Multi-source Domain Adaptation for Semantic Segmentation

Authors: Sicheng Zhao, Bo Li, Xiangyu Yue, Yang Gu, Pengfei Xu, Runbo Hu, Hua Chai, Kurt Keutzer

NeurIPS 2019 | Conference PDF | Archive PDF | Plain Text | LLM Run Details

Reproducibility Variable Result LLM Response
Research Type Experimental Extensive experiments from synthetic GTA and SYNTHIA to real Cityscapes and BDDS datasets demonstrate that the proposed MADAN model outperforms state-of-the-art approaches.
Researcher Affiliation Collaboration Sicheng Zhao1 , Bo Li23 , Xiangyu Yue1 , Yang Gu2, Pengfei Xu2, Runbo Hu2, Hua Chai2, Kurt Keutzer1 1University of California, Berkeley, USA 2Didi Chuxing, China 3Harbin Institute of Technology, China
Pseudocode No The paper provides a high-level framework diagram (Figure 1) and describes the components and training process in text, but it does not include any pseudocode or algorithm blocks.
Open Source Code Yes Our source code is released at: https://github.com/Luodian/MADAN.
Open Datasets Yes In our adaptation experiments, we use synthetic GTA [18] and SYNTHIA [19] datasets as the source domains and real Cityscapes [15] and BDDS [72] datasets as the target domains.

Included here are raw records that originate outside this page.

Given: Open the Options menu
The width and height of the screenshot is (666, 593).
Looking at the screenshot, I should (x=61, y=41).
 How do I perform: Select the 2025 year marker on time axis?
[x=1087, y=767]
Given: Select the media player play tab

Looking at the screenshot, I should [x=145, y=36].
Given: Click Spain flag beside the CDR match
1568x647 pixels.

Dataset Splits No The paper mentions training images are cropped to 400x400 during the training of pixel-level adaptation for 20 epochs, but it does not specify a separate validation dataset split, percentage, or number of samples used for validation.
Hardware Specification Yes In our experiments, MADAN is trained on 4 NVIDIA Tesla P40 GPUs for 40 hours using two source domains which is about twice the training time as on a single source.

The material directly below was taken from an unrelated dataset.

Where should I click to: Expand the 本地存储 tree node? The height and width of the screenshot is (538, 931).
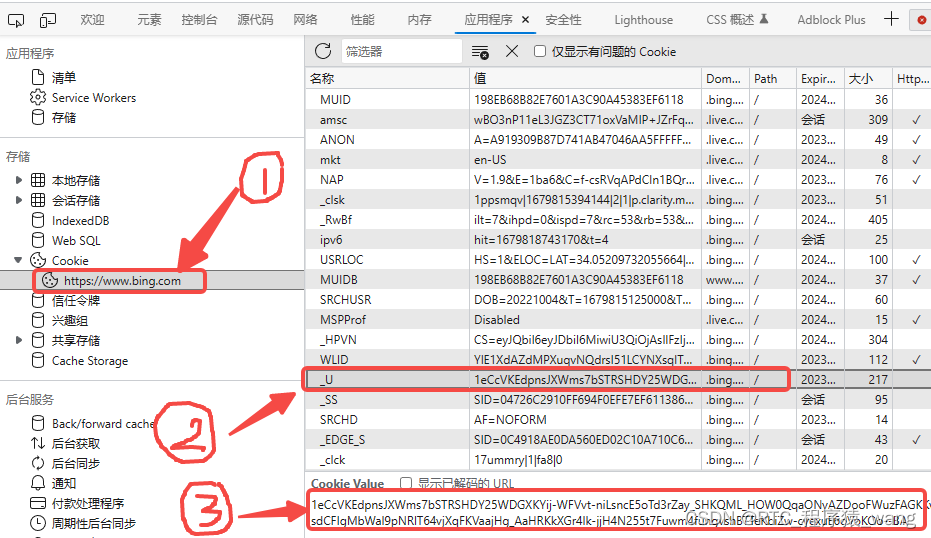pos(18,181)

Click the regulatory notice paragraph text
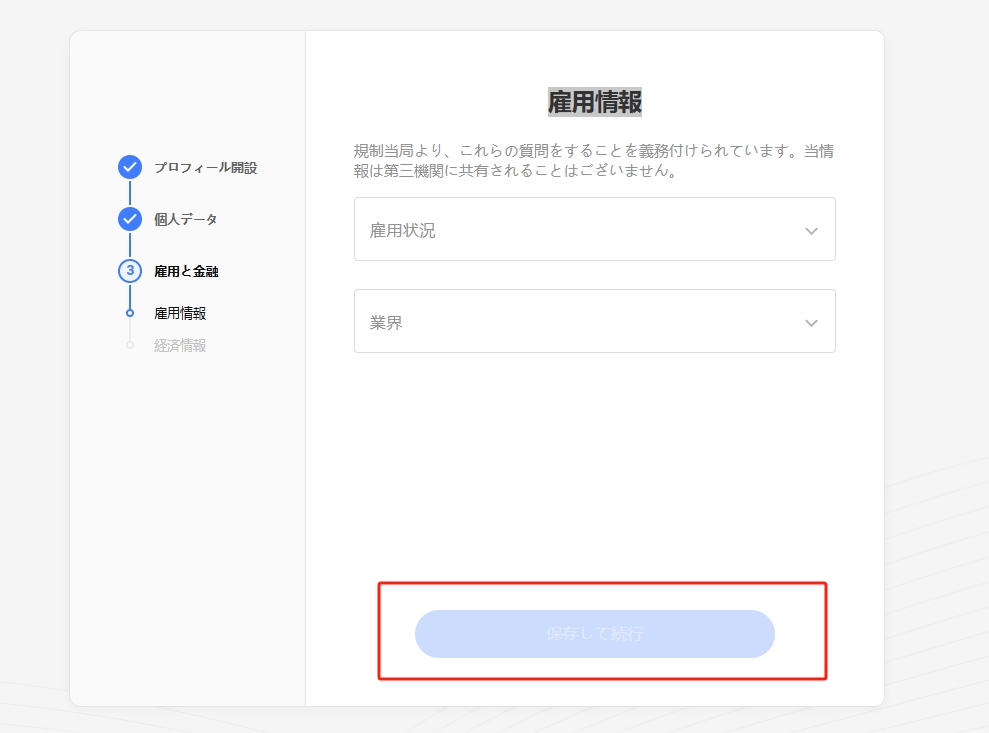[594, 161]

Software Dependencies No The paper states: "The network is implemented in Py Torch and trained with Adam optimizer [75]..." While PyTorch and Adam optimizer are mentioned, specific version numbers for these software dependencies are not provided.
Experiment Setup Yes The network is implemented in Py Torch and trained with Adam optimizer [75] using a batch size of 8 with initial learning rate 1e-4. All the images are resized to 600 1080, and are then cropped to 400 400 during the training of the pixel-level adaptation for 20 epochs. SAD and CCD are frozen in the first 5 and 10 epochs, respectively.